== What needs to be done ==
Below is some data. Retype exactly the lines starting at the one with "Kolkata (934, 1820)" and ending at the one with "Functional MS-Excel - Master".

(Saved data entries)
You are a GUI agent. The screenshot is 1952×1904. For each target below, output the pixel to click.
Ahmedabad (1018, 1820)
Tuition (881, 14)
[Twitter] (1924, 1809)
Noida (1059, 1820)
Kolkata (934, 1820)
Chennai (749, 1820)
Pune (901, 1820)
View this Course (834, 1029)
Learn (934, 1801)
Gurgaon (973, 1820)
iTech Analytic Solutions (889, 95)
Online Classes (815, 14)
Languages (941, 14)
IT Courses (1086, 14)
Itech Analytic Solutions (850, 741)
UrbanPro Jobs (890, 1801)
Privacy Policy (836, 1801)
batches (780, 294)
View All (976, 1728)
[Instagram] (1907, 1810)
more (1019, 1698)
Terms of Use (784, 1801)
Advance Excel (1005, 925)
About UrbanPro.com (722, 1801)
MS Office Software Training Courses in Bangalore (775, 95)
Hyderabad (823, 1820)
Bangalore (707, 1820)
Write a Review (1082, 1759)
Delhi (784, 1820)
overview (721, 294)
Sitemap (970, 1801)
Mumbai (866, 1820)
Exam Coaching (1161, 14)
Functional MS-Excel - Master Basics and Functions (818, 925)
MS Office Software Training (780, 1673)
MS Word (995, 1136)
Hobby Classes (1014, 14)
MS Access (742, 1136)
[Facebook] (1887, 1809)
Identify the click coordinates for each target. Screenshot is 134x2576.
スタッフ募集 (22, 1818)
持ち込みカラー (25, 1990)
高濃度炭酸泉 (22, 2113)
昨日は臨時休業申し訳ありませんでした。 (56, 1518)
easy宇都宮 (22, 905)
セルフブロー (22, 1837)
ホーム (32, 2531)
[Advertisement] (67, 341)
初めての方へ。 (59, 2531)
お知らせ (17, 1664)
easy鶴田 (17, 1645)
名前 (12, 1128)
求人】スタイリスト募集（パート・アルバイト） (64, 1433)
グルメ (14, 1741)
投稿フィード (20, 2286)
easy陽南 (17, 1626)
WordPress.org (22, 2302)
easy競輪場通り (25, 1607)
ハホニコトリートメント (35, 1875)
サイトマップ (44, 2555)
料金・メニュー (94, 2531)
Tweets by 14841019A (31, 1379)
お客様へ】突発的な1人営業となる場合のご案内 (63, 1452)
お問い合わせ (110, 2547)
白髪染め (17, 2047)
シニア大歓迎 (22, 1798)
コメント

== Task output ==
Kolkata (934, 1820)
Chennai (749, 1820)
Pune (901, 1820)
View this Course (834, 1029)
Learn (934, 1801)
Gurgaon (973, 1820)
iTech Analytic Solutions (889, 95)
Online Classes (815, 14)
Languages (941, 14)
IT Courses (1086, 14)
Itech Analytic Solutions (850, 741)
UrbanPro Jobs (890, 1801)
Privacy Policy (836, 1801)
batches (780, 294)
View All (976, 1728)
[Instagram] (1907, 1810)
more (1019, 1698)
Terms of Use (784, 1801)
Advance Excel (1005, 925)
About UrbanPro.com (722, 1801)
MS Office Software Training Courses in Bangalore (775, 95)
Hyderabad (823, 1820)
Bangalore (707, 1820)
Write a Review (1082, 1759)
Delhi (784, 1820)
overview (721, 294)
Sitemap (970, 1801)
Mumbai (866, 1820)
Exam Coaching (1161, 14)
Functional MS-Excel - Master Basics and Functions (818, 925)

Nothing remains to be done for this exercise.